Yet something else about archery gripped me enough to keep me there. The reason occurred to me as I left practice, walking down Broadway. I stumbled upon a national historic landmark, a restored eighteenth-century Dutch colonial farmhouse owned by the Dyckman family. It once stood on acreage that spanned the width of Manhattan from the Hudson to the East River, but is currently nestled on the busy avenue behind shrubs and foliage, raised and hidden nearly out of sight. The incongruity of the farmhouse on Broadway intrigued me and I went in for a tour. It was, in fact, my second such visit of the day. Watching an archery team in this modern age had been like seeing a similarly ancient relic, a vestige of a past way of work that we rarely spot in action—not a contest, where there is a victor, but the pursuit of mastery.

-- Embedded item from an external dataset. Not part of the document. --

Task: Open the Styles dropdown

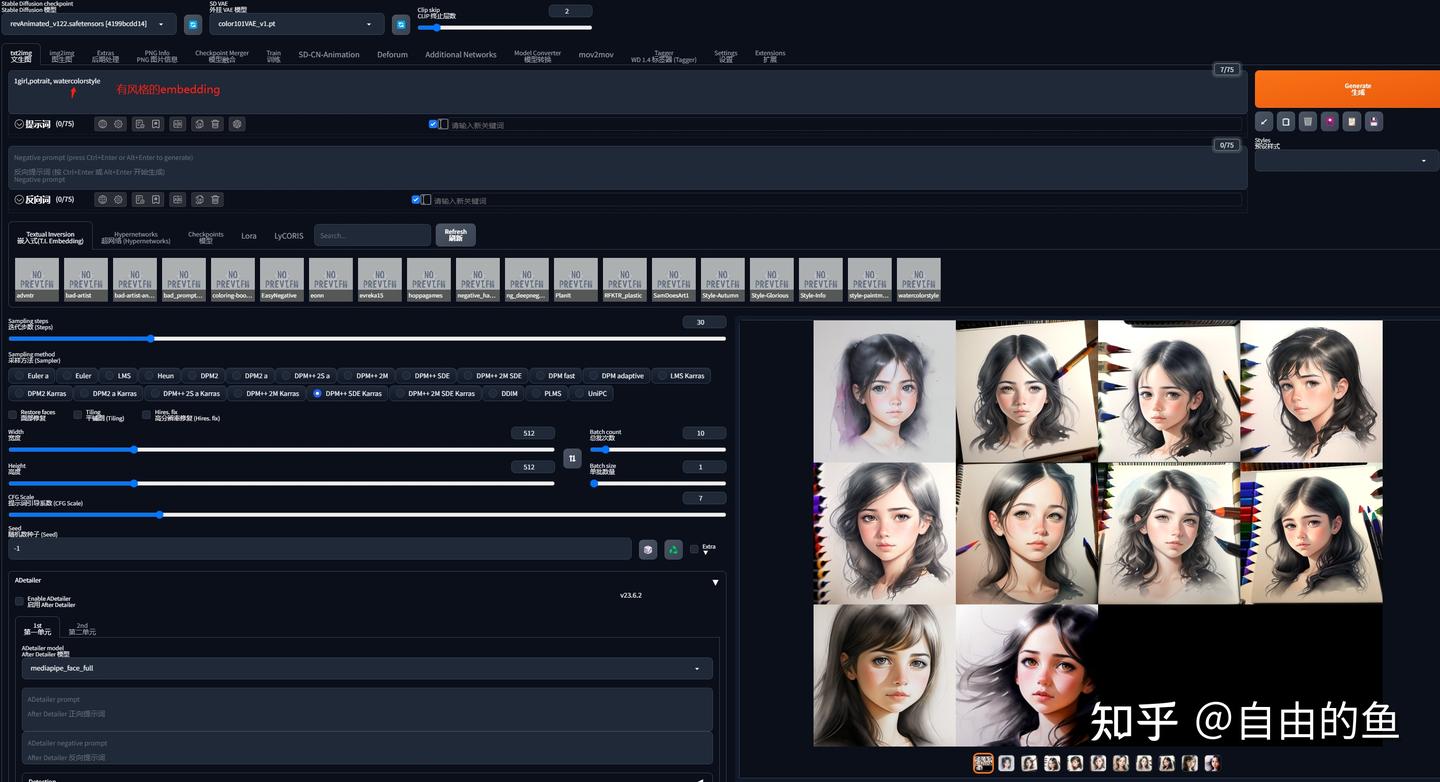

The mastery I witnessed on the archery field was not glamorous. There was nobility in it all, but no promise of adulation. There is little that is vocational about American culture anymore, so it is rare to see what doggedness looks like with this level of exactitude, what it takes to align your body for three hours to accurately account for wind speeds and hit a target—to pursue excellence in obscurity. It was an unending day in and day out attempt to hit the gold that few will ever behold. Perhaps I noticed it more than I would with the practice required for a more familiar, popular sport such as basketball or football, one with more chance of glory or fame. To spend so many hours with a bow and arrow is a kind of marginality combined with a seriousness of purpose rarely seen.
There was another reason. As each arrow left for its target, the archers were caught between success (hitting the ten) and mastery (knowing it means nothing if you can’t do it again and again). If I had to hazard a guess, I would say that this tension between the two, the momentary nature of success and the unending process required for mastery, is part of what creates target panic or gold fever in the first place.

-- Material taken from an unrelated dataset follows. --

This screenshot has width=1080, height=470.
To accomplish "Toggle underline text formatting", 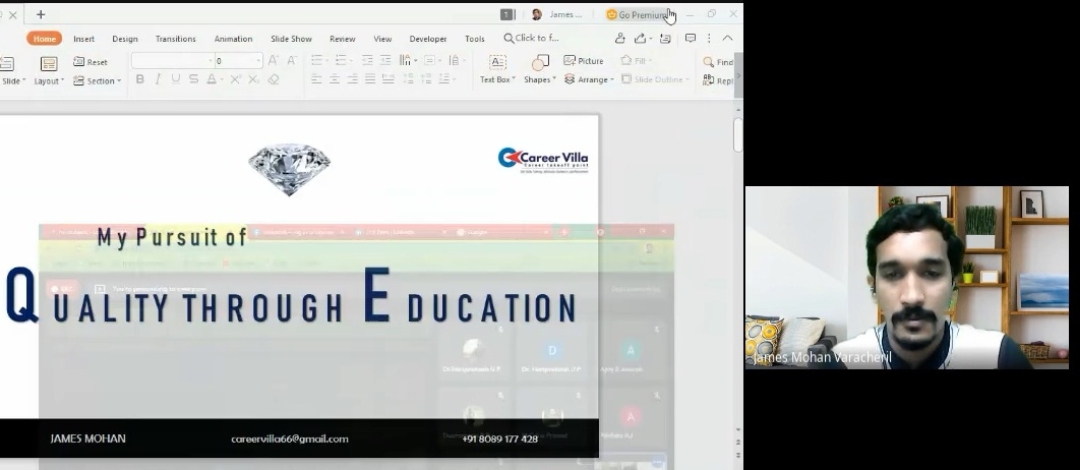I will 176,80.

Mastery requires endurance. Mastery, a word we don’t use often, is not the equivalent of what we might consider its cognate—perfectionism—an inhuman aim motivated by a concern with how others view us. Mastery is also not the same as success—an event-based victory based on a peak point, a punctuated moment in time. Mastery is not merely a commitment to a goal, but to a curved-line, constant pursuit.
From a certain height, we can see it: Many of our most iconic endeavors—from recent Nobel Prize–winning discoveries to entrepreneurial invention, classic works of literature, dance, and visual arts—were in fact not achievements, but conversions, corrections after an arrow’s past flight. I have long had a magpie curiosity about how we become. As an only child who lived in my imagination, I would delve into the life stories of my elders; my contemporaries; historic innovators, creators, and inventors; and those working at the peak of their powers today—people whose lives are like mine, but at the same time vastly different from my own. I couldn’t escape one observation: Many of the things most would avoid, these individuals had turned into an irreplaceable advantage. I still remember the shudder when I sensed a knowing as sure as fact—that I might only truly become my fullest self if I explored and stayed open to moving through daunting terrain.
I had been thinking of this for much of my life, though it only occurred to me when I was midway through writing this book. It happened when I went to Cambridge and walked into a down-sloped room on Harvard’s campus as Bill Fitzsimmons, the longstanding Dean of Admissions, told us, an audience of alumni, that he had been expelled from high school for truancy. He had fallen in with the wrong crowd and started skipping school. He had to work to apply to another high school in the neighboring town. It gave him a sort of resilience, he said, and something he thinks is critical for life itself. “I remember your application,” the dean said to me when I went to greet him after the panel. He said it again as if he were sure, as he looked at my nametag with my Harvard college alumni year. He grinned, and pursed his lips as if suppressing a thought.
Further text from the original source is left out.